“BTFD”, “Goldilocks”, “Climbing a wall of worry”, “Powell Put”, “Trump Put”, “It’s different this time.”
The excuses to buy stocks – no matter what headline tape bomb explodes – grow longer and more desperate as asset-gatherers and commission-takers know the end is nigh (and judging by the level of insider-selling, so do C-level execs). Of course, to the onlookers, the record-breaking stock markets provide just the ‘price’ evidence that everything must be awesome (right?), but as former fund manager and FX trader Richard Breslow points out, “there’s danger in knowing price, but not value.”
The most accurate thing anyone has said today is also the scariest. Not because it isn’t true. There is no shortage of examples to prove it. Italian assets are getting hammered on budget-deficit-busting news. The European Union won’t like it. The rating companies may take exception. Our own story described it as dealing a “body blow” to the establishment. But Deputy Premier Matteo Salvini’s reaction was, “Markets will come to terms” with it. And that’s the problem. They most likely will.

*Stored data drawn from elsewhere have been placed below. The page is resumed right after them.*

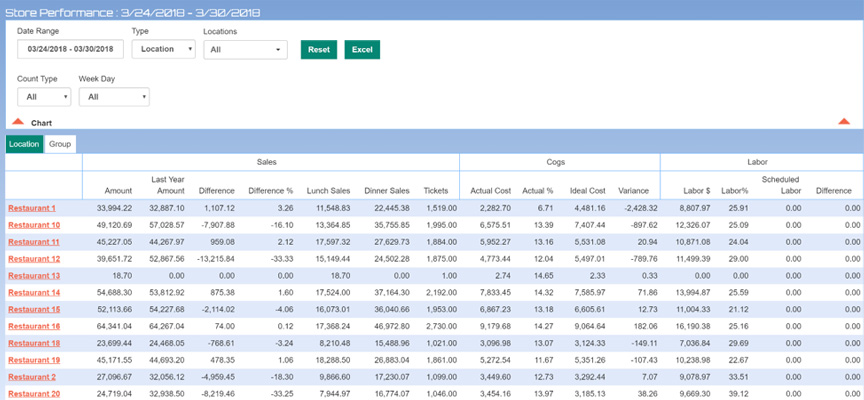Screen dimensions: 864x400
Task: Click the Difference % column header
Action: click(271, 191)
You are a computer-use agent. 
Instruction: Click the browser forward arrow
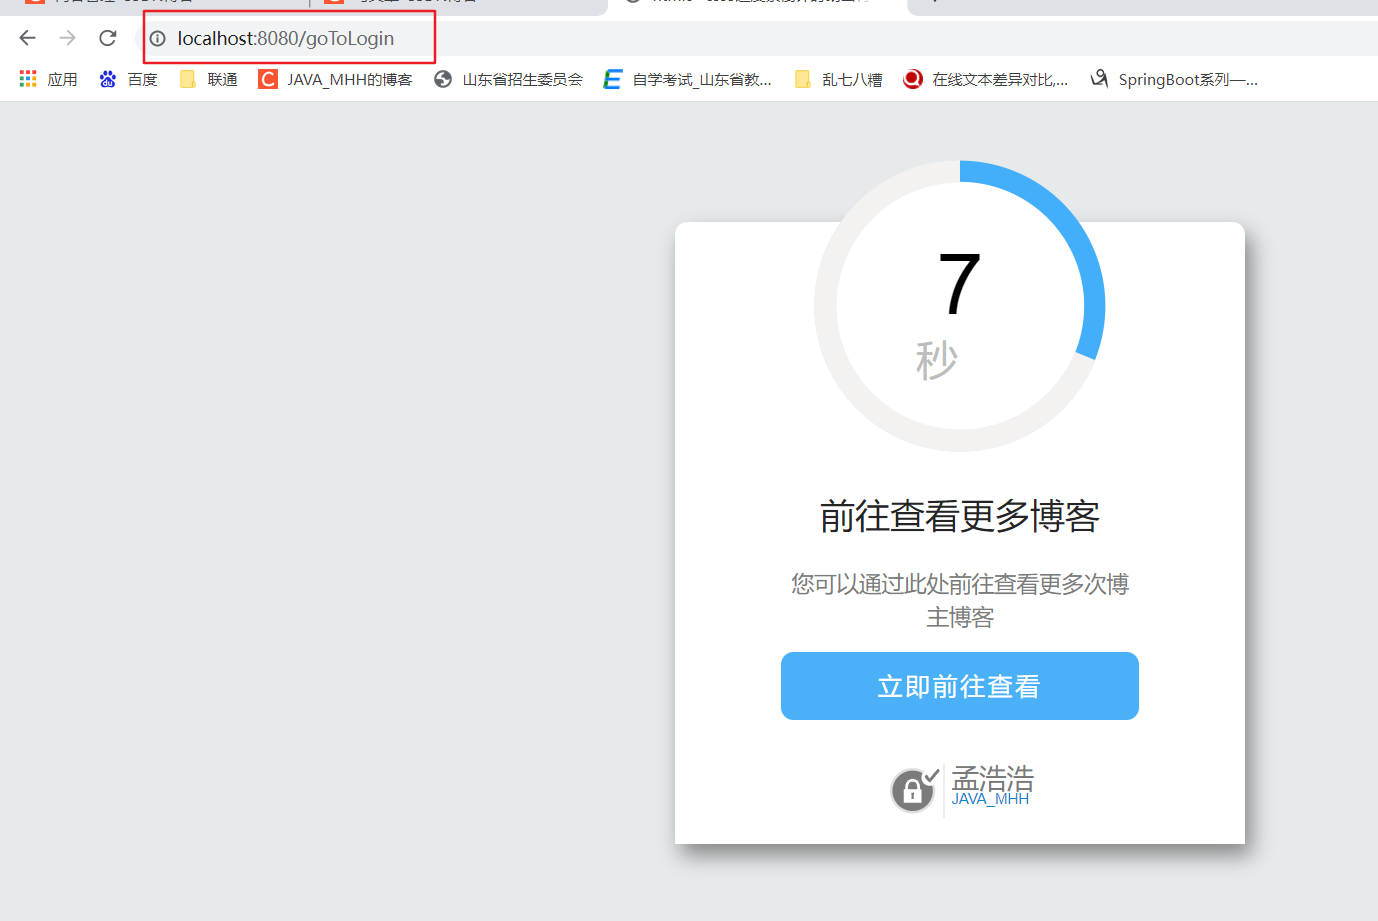click(x=66, y=38)
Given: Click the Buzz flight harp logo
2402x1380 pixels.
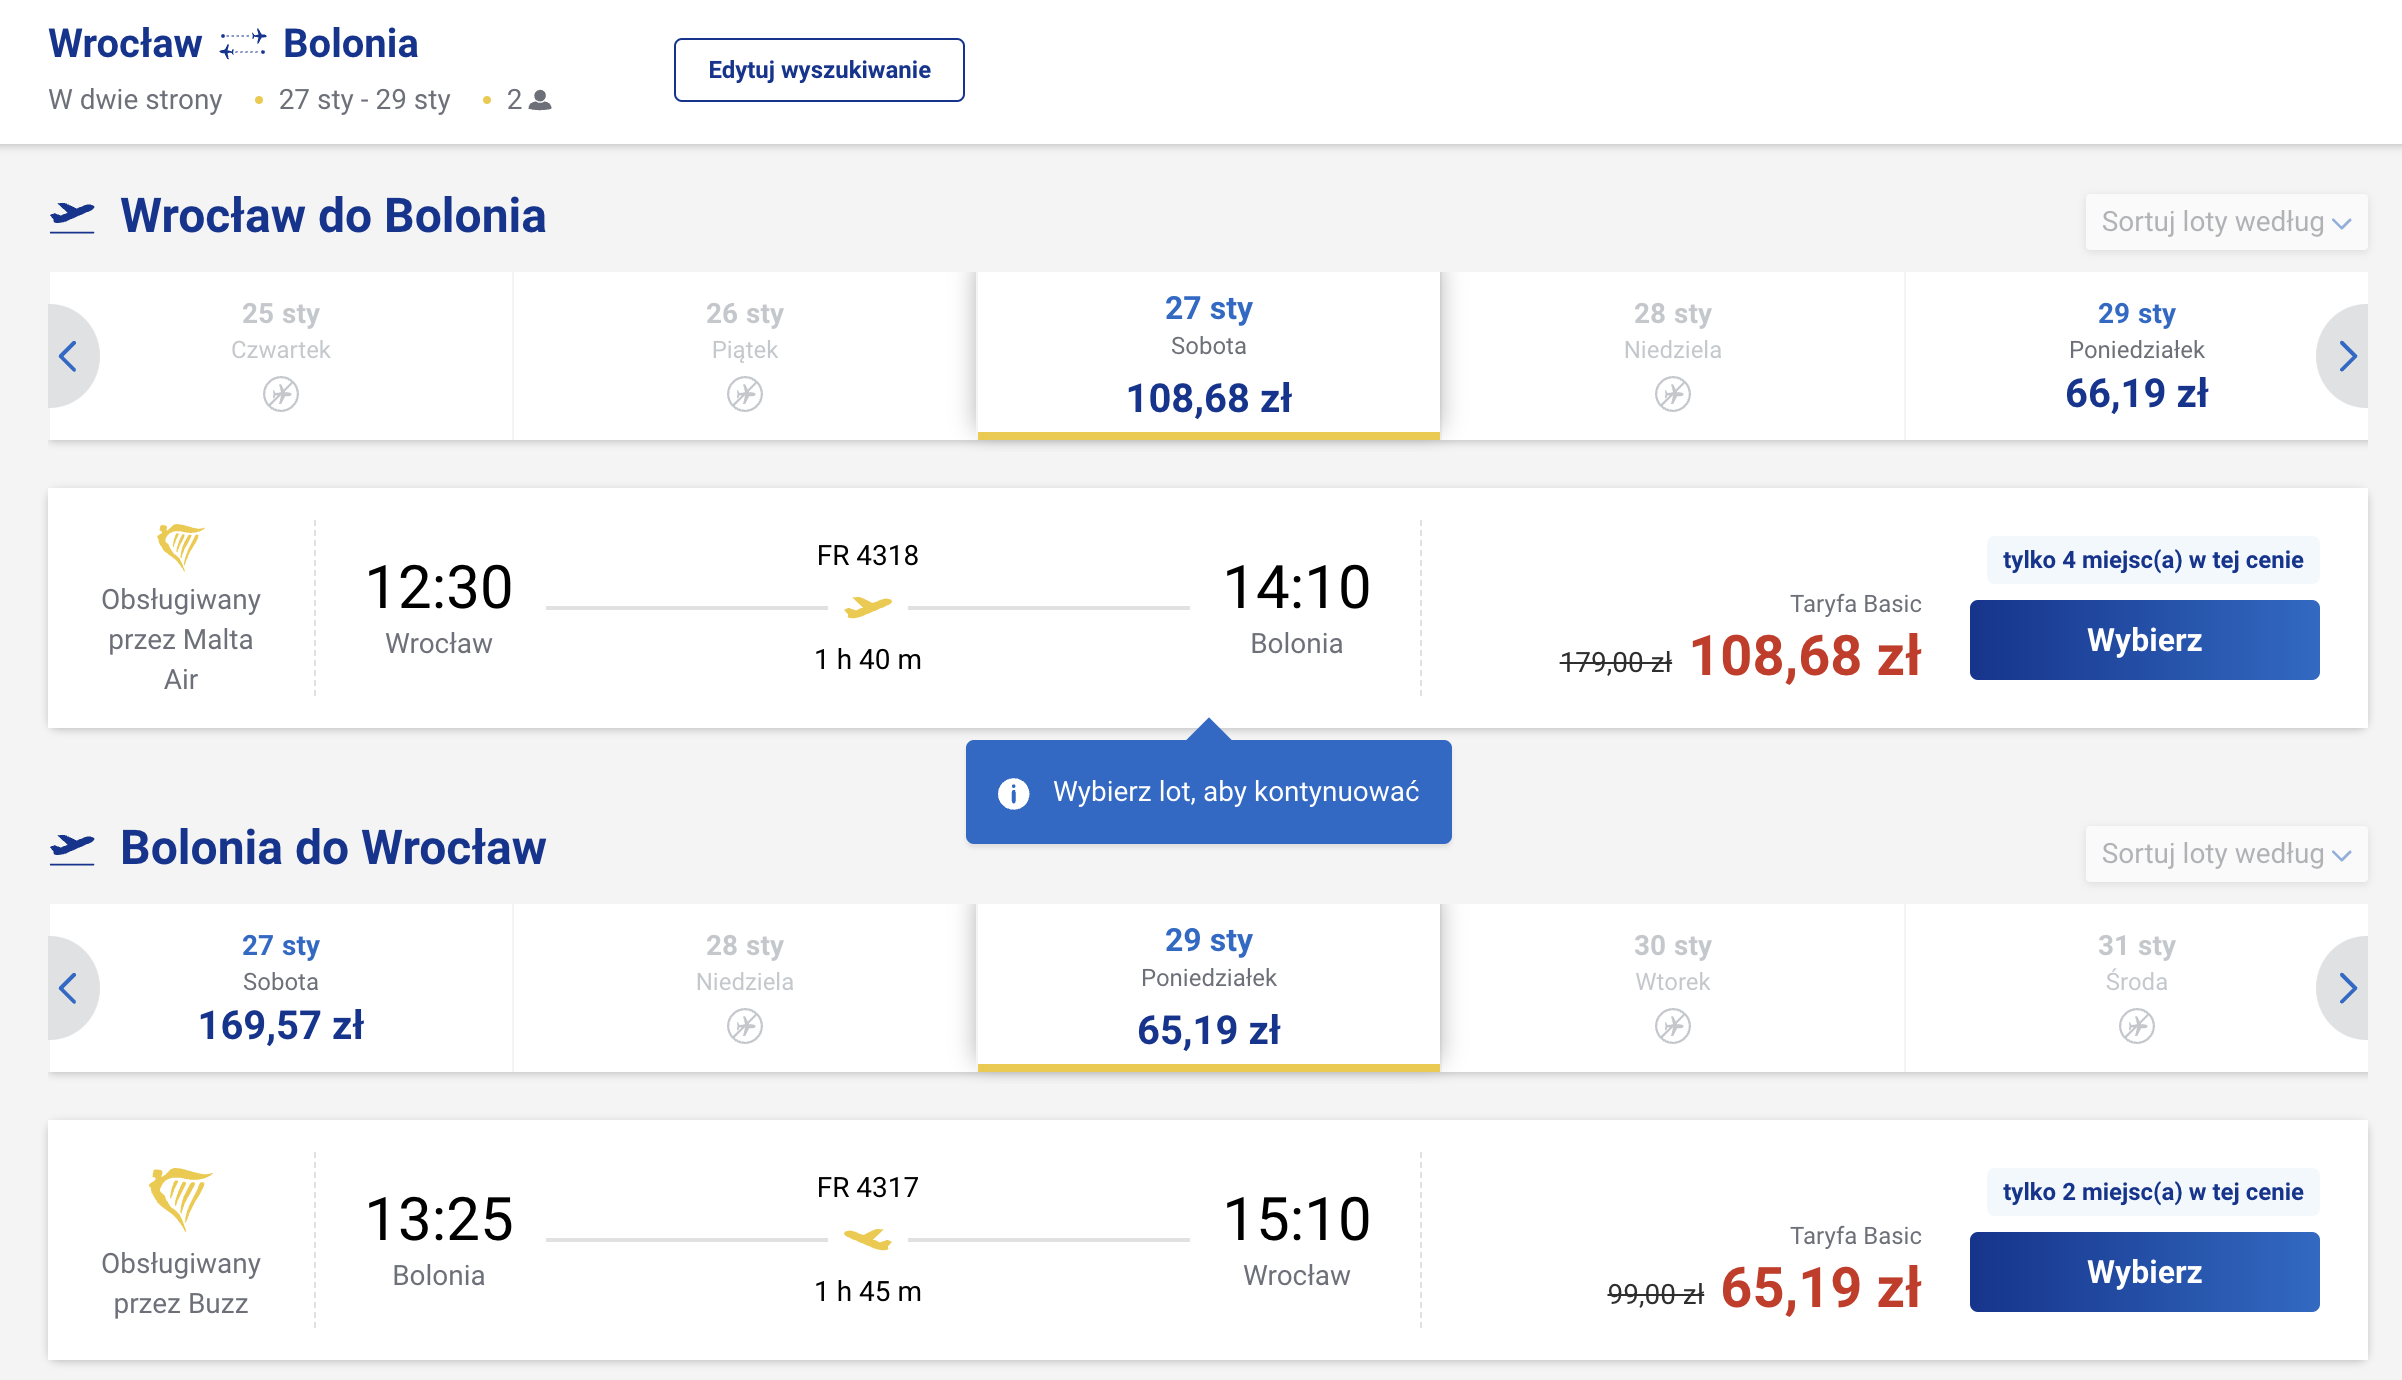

But every time “investors,” to use the term loosely, limit their response to selling some futures before deciding to move on and pick-up some carry in the cash market, the ante will continue to be raised at the next episode.
Traders are meant to be regulators on behavior, economic as well as political, but have utterly ceded that function.
This is nothing new, but it’s getting worse. And more dangerous. As I’ve been watching the BTP and MIB markets trade this morning at each dead-cat bounce I’m told things are stabilizing. There’s no contagion. Buyers are looking for value. That markets are orderly.
And that’s good, but when I look again a bit later, prices are lower. I’m absolutely not advocating for any sort of mayhem. Just that we recognize things for what they are rather than check if the central bank is around to be front-run.
On the same day we are featuring an editorial worrying over the potential implications to the stability of Europe of the Italian government actually intending to deliver on their campaign promises, it took almost all night for EUR/CHF to finally take notice. And this in a cross that yesterday traded at one-month highs on fresh buying following multiple buy recommendations based on increasing political stability in… you guessed it: Italy.
I understand that surprises happen. And hindsight isn’t fair to club someone over the head with. But sometimes it is.
Just yesterday demand at the 10-year BTP auction was the highest since last May. Unfortunately for those awarded an allocation, yields today are a whole lot higher. To say the least.
That was putting an inexplicable amount of faith that the finance minister had his two deputy premiers well under control. On very little evidence. Other than a wishful assumption that the even hard-line populists always bow to market-friendly necessities. We really have lost our way.
Incidentally, Italian bank stocks have just been halted. And the MIB was down at one point the best part of 4%. One of the EUR/CHF advocates is writing about risks to the supply of capital should there be a downgrade to junk. Sometimes, traders need to be the adults in the room.